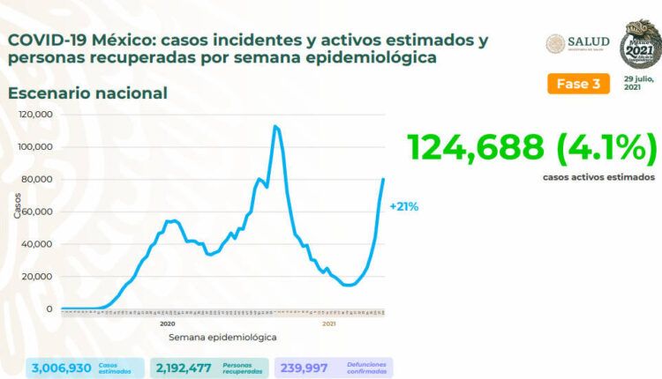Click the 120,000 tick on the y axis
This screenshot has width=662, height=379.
pyautogui.click(x=38, y=115)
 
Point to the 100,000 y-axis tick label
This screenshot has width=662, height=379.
pyautogui.click(x=38, y=147)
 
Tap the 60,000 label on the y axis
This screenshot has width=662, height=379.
pyautogui.click(x=40, y=212)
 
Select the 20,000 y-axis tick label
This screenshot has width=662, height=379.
pyautogui.click(x=40, y=277)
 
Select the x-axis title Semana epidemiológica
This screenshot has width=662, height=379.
pyautogui.click(x=222, y=338)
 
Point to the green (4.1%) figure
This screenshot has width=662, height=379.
pyautogui.click(x=613, y=146)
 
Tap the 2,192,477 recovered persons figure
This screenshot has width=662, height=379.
pyautogui.click(x=182, y=367)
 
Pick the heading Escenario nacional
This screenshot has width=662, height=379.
pyautogui.click(x=87, y=93)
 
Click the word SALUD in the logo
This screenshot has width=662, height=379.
pyautogui.click(x=589, y=42)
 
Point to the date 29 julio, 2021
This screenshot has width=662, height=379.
pyautogui.click(x=638, y=84)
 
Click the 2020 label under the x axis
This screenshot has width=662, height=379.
pyautogui.click(x=166, y=323)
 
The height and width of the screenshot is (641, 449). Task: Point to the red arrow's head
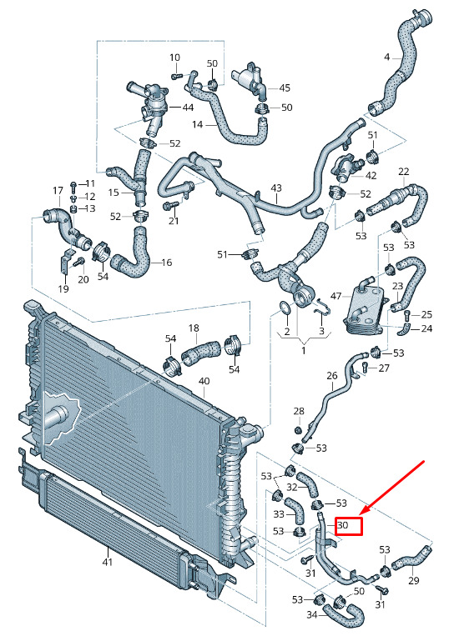363,513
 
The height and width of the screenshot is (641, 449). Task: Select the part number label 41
107,563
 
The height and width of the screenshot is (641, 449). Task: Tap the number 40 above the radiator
204,381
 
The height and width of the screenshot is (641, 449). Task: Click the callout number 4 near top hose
386,58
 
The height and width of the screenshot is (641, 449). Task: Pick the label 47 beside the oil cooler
336,295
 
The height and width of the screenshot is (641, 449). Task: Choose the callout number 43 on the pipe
276,188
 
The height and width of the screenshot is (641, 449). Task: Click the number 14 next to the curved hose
197,124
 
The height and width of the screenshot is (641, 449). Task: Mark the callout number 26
332,375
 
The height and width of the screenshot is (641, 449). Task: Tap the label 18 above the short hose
194,328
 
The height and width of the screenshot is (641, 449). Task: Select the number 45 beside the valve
285,88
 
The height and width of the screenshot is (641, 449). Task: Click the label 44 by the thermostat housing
188,108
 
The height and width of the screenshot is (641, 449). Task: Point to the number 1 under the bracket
303,351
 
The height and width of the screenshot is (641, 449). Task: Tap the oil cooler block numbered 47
364,306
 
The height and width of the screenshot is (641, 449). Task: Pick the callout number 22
404,171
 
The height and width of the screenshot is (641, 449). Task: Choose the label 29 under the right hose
414,580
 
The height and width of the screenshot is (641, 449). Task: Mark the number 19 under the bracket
63,289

What the task requires: Reproduce every row above word for word, omitting the pictures.

Output of the task:
Click the 120,000 tick on the y axis
This screenshot has width=662, height=379.
pyautogui.click(x=38, y=115)
 
Point to the 100,000 y-axis tick label
This screenshot has width=662, height=379.
pyautogui.click(x=38, y=147)
 
Tap the 60,000 label on the y axis
This screenshot has width=662, height=379.
pyautogui.click(x=40, y=212)
 
Select the 20,000 y-axis tick label
This screenshot has width=662, height=379.
pyautogui.click(x=40, y=277)
 
Select the x-axis title Semana epidemiológica
This screenshot has width=662, height=379.
pyautogui.click(x=222, y=338)
 
Point to the green (4.1%) figure
This screenshot has width=662, height=379.
pyautogui.click(x=613, y=146)
 
Tap the 2,192,477 recovered persons figure
This screenshot has width=662, height=379.
pyautogui.click(x=182, y=367)
 
Pick the heading Escenario nacional
This screenshot has width=662, height=379.
pyautogui.click(x=87, y=93)
 
Click the word SALUD in the logo
This screenshot has width=662, height=379.
pyautogui.click(x=589, y=42)
 
Point to the date 29 julio, 2021
This screenshot has width=662, height=379.
pyautogui.click(x=638, y=84)
 
Click the 2020 label under the x axis
This screenshot has width=662, height=379.
pyautogui.click(x=166, y=323)
 
The height and width of the screenshot is (641, 449). Task: Point to the red arrow's head
363,513
 
The height and width of the screenshot is (641, 449). Task: Select the part number label 41
107,563
 
The height and width of the screenshot is (641, 449). Task: Tap the number 40 above the radiator
204,381
 
The height and width of the screenshot is (641, 449). Task: Click the callout number 4 near top hose
386,58
 
The height and width of the screenshot is (641, 449). Task: Pick the label 47 beside the oil cooler
336,295
 
The height and width of the screenshot is (641, 449). Task: Choose the callout number 43 on the pipe
276,188
 
The height and width of the screenshot is (641, 449). Task: Click the number 14 next to the curved hose
197,124
 
The height and width of the screenshot is (641, 449). Task: Mark the callout number 26
332,375
 
The height and width of the screenshot is (641, 449). Task: Tap the label 18 above the short hose
194,328
 
The height and width of the screenshot is (641, 449). Task: Select the number 45 beside the valve
285,88
 
The height and width of the screenshot is (641, 449). Task: Click the label 44 by the thermostat housing
188,108
 
The height and width of the screenshot is (641, 449). Task: Point to the number 1 under the bracket
303,351
 
The height and width of the screenshot is (641, 449). Task: Tap the oil cooler block numbered 47
364,306
 
The height and width of the screenshot is (641, 449). Task: Pick the callout number 22
404,171
 
The height and width of the screenshot is (641, 449). Task: Choose the label 29 under the right hose
414,580
 
The height and width of the screenshot is (641, 449). Task: Mark the number 19 under the bracket
63,289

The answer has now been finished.